But when he is in town, he makes an impression and leaves Cavaliers employees talking as if they've been drinking the same Kool-Aid as the folks in Michigan.
"Dan comes rolling in, and he's hysterical, he's lighthearted, he's engaging," says Tracy Marek, who started with the Cavs under Gund and, like most employees, kept her job after Gilbert took over. "He's always trying to get you to act out scenes [from movies]. It catches you completely off guard. You don't know what to do with it, but you learn it's OK to be Al Pacino for a second and then turn around and do your best Julia Roberts."
Marek runs game presentation, which Gilbert is obsessed with. In a way too few sports owners seem to, Gilbert understands that the game itself attracts only so many customers. On any given night, the entertainment on the court can be unmemorable. And unmemorable doesn't keep customers coming back. Every time the team can interact with the fans -- by embarrassing them on the big screen, dropping a lottery ticket from the sky, shooting them a free T-shirt, or allowing them to text message friends on the scoreboard -- he's bound to come back. Chances are good he'll bring his wallet.

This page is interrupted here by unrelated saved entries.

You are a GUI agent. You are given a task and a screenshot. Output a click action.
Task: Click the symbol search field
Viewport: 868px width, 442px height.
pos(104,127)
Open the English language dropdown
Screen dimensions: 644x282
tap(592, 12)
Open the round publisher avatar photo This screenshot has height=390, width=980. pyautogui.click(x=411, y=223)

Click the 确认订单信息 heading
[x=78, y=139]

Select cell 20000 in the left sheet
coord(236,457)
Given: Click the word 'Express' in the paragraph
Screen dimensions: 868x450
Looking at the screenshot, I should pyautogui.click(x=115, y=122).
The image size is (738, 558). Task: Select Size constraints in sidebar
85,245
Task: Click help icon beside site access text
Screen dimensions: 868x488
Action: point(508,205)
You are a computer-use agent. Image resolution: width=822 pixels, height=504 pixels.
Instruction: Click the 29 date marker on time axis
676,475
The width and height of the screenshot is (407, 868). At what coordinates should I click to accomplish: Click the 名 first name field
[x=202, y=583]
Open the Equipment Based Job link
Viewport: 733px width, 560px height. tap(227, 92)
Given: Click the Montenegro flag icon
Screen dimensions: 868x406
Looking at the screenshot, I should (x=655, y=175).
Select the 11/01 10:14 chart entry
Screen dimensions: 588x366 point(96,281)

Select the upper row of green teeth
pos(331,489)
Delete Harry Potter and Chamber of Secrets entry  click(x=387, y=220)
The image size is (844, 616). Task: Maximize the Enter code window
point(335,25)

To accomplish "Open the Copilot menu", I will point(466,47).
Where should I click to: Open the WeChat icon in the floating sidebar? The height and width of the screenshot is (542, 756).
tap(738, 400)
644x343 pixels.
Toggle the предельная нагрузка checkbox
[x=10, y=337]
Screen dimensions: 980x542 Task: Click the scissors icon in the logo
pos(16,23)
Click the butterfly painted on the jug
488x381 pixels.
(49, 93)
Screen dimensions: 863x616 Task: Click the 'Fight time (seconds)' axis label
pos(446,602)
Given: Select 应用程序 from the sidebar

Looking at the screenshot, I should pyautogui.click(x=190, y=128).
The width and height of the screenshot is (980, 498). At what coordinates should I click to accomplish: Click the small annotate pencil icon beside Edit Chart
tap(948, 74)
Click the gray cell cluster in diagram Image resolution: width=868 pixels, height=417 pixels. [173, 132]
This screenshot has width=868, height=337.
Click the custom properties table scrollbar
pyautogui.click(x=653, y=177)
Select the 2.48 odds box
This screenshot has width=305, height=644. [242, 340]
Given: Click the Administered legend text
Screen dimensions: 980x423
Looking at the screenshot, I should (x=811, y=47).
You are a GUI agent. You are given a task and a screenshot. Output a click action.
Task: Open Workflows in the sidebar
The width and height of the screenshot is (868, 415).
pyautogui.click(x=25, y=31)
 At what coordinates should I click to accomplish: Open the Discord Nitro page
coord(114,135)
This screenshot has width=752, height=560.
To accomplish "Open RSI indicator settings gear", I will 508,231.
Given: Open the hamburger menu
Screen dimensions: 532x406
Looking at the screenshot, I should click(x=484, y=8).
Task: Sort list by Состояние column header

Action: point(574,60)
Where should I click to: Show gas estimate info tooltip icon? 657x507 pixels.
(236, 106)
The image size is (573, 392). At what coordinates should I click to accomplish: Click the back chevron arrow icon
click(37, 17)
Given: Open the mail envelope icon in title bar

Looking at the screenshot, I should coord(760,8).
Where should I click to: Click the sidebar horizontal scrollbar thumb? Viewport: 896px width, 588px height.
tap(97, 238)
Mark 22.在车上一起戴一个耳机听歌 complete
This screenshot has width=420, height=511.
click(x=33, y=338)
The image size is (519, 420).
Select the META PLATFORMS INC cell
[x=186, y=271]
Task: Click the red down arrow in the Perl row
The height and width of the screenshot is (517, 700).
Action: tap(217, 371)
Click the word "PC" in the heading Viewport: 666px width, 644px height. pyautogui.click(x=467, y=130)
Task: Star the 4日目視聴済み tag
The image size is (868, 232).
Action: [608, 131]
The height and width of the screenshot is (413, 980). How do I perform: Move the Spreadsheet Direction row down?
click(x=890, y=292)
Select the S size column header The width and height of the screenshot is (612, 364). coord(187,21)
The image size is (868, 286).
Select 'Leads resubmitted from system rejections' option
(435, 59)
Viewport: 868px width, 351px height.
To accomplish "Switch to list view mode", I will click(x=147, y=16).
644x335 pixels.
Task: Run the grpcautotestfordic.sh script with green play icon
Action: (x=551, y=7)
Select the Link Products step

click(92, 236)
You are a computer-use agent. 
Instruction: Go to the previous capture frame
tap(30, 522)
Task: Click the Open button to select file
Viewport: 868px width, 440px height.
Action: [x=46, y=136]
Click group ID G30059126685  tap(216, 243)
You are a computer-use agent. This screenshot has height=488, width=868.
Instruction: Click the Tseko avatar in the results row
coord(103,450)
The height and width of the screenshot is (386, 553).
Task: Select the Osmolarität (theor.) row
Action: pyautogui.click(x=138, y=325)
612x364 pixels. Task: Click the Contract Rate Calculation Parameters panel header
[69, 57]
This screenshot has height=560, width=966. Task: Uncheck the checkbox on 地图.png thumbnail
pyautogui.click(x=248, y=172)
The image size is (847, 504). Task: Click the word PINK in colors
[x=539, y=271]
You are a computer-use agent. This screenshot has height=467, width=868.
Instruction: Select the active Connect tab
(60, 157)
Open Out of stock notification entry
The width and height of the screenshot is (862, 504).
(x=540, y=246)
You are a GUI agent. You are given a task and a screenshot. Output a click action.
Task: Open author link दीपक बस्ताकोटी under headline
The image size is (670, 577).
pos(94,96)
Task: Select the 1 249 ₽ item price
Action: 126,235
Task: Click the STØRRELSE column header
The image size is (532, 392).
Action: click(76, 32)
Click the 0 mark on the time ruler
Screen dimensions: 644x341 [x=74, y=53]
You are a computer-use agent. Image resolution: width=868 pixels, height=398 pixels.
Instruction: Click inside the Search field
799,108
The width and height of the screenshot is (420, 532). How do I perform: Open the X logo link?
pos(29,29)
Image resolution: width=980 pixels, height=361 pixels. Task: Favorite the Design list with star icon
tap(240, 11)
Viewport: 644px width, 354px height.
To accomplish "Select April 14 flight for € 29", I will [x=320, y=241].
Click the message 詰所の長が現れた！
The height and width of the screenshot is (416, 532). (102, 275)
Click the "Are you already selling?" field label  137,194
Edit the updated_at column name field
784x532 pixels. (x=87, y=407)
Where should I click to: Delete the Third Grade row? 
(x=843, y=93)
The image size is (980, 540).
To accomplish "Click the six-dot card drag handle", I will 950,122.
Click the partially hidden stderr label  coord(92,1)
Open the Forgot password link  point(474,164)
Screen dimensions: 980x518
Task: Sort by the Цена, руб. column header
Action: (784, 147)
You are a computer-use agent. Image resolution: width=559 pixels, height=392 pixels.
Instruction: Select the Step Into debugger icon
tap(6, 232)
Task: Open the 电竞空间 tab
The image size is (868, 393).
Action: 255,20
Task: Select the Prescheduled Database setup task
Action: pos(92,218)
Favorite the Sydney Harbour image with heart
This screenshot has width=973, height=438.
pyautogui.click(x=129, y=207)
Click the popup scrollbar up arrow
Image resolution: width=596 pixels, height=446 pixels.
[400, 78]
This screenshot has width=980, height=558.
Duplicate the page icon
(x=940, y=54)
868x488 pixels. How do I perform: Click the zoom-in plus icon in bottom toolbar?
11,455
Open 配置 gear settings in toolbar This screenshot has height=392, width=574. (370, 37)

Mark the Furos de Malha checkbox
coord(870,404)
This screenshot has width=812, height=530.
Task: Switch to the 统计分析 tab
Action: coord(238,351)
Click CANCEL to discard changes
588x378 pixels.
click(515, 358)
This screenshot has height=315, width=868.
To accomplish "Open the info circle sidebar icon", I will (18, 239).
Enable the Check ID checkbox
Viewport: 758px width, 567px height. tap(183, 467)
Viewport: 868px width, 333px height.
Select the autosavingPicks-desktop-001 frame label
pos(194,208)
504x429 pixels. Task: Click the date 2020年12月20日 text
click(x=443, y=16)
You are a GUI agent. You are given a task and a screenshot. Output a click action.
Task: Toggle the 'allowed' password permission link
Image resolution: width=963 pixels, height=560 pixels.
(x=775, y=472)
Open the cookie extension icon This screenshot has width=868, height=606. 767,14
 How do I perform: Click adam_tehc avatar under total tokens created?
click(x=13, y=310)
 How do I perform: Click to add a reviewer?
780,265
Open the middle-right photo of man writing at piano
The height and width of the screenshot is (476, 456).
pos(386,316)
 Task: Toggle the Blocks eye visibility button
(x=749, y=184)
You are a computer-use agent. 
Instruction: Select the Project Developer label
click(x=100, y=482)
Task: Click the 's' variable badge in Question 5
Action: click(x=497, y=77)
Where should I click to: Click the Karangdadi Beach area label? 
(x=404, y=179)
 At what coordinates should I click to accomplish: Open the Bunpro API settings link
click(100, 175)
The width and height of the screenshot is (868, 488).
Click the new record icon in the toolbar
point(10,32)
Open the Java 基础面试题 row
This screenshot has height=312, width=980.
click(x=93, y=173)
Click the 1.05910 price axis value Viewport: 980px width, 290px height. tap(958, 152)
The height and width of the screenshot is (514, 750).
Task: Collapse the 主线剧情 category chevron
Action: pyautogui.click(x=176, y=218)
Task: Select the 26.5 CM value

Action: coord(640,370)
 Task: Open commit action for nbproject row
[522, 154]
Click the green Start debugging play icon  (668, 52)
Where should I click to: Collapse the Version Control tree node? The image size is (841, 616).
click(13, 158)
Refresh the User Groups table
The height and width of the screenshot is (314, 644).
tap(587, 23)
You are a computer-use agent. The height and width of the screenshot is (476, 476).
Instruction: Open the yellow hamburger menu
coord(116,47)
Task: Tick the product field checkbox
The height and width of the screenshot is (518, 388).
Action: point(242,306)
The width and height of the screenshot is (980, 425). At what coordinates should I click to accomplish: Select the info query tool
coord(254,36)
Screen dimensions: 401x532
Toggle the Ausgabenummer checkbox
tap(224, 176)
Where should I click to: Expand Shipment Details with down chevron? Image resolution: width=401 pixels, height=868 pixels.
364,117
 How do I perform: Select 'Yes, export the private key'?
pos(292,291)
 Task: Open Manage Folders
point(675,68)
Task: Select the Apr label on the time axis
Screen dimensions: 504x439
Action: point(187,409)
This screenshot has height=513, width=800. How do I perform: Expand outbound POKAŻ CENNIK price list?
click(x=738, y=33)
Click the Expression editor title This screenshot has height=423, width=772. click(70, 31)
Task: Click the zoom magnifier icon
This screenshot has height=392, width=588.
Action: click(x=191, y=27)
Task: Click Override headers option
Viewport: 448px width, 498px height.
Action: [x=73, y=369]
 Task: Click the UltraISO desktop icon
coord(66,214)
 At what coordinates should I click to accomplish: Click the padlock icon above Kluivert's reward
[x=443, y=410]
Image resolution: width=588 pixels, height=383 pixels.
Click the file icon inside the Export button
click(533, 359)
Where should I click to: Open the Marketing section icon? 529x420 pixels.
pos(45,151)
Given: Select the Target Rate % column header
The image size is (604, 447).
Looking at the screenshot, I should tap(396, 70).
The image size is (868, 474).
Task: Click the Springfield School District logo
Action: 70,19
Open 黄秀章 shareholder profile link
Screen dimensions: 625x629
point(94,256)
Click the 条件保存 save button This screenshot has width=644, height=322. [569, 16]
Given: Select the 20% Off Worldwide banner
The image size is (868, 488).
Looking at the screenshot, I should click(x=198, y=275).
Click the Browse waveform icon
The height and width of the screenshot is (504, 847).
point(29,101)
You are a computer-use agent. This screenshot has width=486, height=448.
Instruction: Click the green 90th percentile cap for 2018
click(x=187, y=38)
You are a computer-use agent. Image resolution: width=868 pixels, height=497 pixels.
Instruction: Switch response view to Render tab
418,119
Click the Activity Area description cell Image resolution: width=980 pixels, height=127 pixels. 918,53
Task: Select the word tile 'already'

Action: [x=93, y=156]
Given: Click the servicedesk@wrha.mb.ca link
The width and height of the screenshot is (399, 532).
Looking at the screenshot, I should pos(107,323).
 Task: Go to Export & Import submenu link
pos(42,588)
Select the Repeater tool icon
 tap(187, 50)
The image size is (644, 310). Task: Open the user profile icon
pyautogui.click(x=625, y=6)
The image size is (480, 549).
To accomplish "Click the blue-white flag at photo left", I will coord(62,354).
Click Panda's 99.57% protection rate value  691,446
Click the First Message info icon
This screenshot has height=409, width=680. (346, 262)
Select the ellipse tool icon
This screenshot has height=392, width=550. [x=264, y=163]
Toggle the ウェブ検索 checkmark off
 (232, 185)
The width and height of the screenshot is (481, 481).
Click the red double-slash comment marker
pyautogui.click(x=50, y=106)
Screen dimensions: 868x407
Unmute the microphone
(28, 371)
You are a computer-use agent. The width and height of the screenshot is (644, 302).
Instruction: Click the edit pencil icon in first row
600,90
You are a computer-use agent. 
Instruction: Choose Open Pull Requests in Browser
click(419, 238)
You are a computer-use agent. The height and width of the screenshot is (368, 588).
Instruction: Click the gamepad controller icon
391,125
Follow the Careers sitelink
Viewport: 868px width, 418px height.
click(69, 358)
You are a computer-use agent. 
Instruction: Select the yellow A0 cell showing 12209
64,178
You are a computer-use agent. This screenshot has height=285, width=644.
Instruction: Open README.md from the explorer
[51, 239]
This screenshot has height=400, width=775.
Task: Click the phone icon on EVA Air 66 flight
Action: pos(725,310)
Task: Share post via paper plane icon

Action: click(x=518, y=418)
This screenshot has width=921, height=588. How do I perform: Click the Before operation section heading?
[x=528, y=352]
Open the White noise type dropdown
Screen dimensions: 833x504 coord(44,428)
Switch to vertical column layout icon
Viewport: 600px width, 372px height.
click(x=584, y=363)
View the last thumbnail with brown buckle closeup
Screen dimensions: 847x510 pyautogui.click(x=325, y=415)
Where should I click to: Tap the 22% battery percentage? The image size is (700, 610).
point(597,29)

So during most games, Marek gets an e-mail from Gilbert pointing out things that could be better: The music's not upbeat enough, or mascot Moondog needs to work the crowd more. Anything to keep the fans in the arena.
Marek also learned the fun way Gilbert's penchant for rewarding employees. Last season, she thought her staff hadn't spent enough time with the owner, so she asked for a meeting. Instead, he flew 15 people on the team plane to Detroit to watch a Pistons game. "It was crazy cool, because it was the plane," Marek says. "Whoever gets to go on the plane? It was way above and beyond the call of duty. To him, it's second nature. To us -- we were blown away."
Most of what he does can fit neatly into one of his isms. But he also seems to simply enjoy shaking people's perception of how a billionaire sports owner should act.
When he speaks to businessmen, which he does often, he shows a video of a trip he once took to a pumpkin patch. The patch's entrance had a sign that read "Pumpkin Patch," with an arrow pointing away from the patch. So Gilbert broke out his cell phone and recorded an interview with the kid running the patch that day. The kid, of course, had no idea why the sign was pointed the wrong way, nor did he intend to fix it.
The video illustrates one of Gilbert's key isms: "Always raising our level of awareness." But it also gets a big laugh and shows Gilbert for what he is: a dorky dad trapped in a mogul's body.
On Opening Night, an hour or so before tip-off, Gilbert arrived at the offices of Cleveland Cavaliers TV, just down the hallway from the team's locker room. CCTV is a bunker loaded with TV monitors, editing equipment, and the like; it's where everything that appears on the main scoreboard is produced. Gilbert's fellow investors were waiting upstairs for a presentation. But he wanted to see the video that plays when the Cavs' starting lineups are introduced.
Johnny Greco, an energetic 27-year-old, nervously rolled the video. Gilbert watched, transfixed. "Does it still have Damon tapping his head?" Gilbert asked. A moment later, Damon Jones emerged from a luxury car and tapped the top of his hair, as if checking it in a mirror. "Great," Gilbert said. The video ended. "It's perfect," Gilbert said, giving Greco an enthusiastic high-five.